私がやったのはあくまでも毒の破壊と、毒によって破壊された体内の因子を足す事。
そこにさらに二文字魔法の回復が掛かれば……一。
「……お願いします。これは、私が清算しなければいけない事なので……助けてください」
助けてください、というのも少し恥ずかしかったのですが、もう頼れるものには頼るしかありません。
「お任せください、マリー様。貴女のためならば」
状況的に私のためじゃなくてもやって欲しいんですけどね。それは言わないお約束です。
「では……【回復】」
部屋の中に魔力で風が吹きます。
魔法を掛けられた二人の身体がほの緑の光に包まれて持ち上がり……ゆっくりと寝台に降りてゆきました。
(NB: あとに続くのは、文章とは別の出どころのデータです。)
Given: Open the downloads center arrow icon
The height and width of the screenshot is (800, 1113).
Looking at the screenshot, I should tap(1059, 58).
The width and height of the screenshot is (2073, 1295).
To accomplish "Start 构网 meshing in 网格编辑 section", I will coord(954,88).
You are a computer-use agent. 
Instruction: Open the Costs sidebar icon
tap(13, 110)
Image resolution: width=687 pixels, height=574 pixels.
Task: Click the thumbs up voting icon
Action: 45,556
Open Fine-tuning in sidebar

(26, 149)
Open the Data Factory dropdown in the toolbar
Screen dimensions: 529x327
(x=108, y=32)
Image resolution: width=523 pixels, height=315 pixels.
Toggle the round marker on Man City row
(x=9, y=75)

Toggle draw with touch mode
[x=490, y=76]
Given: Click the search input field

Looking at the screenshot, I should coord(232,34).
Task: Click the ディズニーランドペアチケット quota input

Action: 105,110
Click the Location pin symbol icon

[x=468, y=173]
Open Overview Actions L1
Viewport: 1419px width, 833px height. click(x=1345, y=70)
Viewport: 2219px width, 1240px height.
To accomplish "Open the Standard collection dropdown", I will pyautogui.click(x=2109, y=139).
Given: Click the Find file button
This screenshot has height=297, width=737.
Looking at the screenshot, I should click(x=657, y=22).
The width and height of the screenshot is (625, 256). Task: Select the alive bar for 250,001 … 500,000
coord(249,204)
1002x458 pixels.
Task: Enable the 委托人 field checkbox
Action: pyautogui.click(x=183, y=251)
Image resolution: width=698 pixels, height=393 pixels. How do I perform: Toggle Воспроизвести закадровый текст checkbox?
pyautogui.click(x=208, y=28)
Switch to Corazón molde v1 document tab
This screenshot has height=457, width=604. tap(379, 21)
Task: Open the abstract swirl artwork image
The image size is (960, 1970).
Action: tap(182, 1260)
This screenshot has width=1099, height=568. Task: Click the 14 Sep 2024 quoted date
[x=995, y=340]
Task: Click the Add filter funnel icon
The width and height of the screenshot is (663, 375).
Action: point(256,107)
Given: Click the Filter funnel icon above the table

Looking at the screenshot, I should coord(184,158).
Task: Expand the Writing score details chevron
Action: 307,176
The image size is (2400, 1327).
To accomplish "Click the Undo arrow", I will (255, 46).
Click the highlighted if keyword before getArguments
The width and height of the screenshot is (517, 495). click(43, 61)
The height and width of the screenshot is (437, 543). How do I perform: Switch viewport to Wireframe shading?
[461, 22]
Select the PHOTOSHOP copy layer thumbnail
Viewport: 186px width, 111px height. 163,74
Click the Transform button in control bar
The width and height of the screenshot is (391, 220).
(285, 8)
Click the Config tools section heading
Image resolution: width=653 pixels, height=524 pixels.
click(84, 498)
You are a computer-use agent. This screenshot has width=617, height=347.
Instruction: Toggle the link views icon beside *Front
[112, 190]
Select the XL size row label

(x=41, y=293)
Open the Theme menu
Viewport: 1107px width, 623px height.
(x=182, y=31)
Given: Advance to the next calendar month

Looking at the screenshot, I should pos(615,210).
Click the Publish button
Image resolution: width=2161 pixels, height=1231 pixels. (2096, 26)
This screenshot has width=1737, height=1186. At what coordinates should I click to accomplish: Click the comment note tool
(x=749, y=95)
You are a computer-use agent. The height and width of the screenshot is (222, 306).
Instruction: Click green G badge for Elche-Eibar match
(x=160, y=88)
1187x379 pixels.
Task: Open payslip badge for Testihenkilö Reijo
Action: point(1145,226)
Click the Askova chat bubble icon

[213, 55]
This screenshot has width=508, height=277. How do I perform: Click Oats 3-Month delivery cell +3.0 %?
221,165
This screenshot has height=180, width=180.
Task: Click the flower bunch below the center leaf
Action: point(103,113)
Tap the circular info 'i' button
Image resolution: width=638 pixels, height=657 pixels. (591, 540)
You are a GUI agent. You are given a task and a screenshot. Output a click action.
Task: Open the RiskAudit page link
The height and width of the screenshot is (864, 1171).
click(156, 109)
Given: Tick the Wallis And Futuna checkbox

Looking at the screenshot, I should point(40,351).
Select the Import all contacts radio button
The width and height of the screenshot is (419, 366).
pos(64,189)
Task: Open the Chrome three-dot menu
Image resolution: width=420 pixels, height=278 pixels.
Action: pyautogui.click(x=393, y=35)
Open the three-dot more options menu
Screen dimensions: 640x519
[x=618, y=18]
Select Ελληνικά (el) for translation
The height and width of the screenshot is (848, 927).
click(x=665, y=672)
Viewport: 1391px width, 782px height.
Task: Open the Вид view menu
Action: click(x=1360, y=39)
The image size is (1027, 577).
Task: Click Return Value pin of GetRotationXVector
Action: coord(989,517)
目に見えて皮下出血がなくなり、呼吸が安定しています。
私は床に手を付いて立ち上がると、毒見役の女性の脈を測り、熱も計りました。平熱、脈も強く、呼吸も規則正しいものになっています。
王子の方も同じように調べました。眼底出血も口腔内出血も収まっています。熱もありません。
「よ、かった……」
ひとまずの問題は片付きました。
しかし、私にはまだやる事が残っています。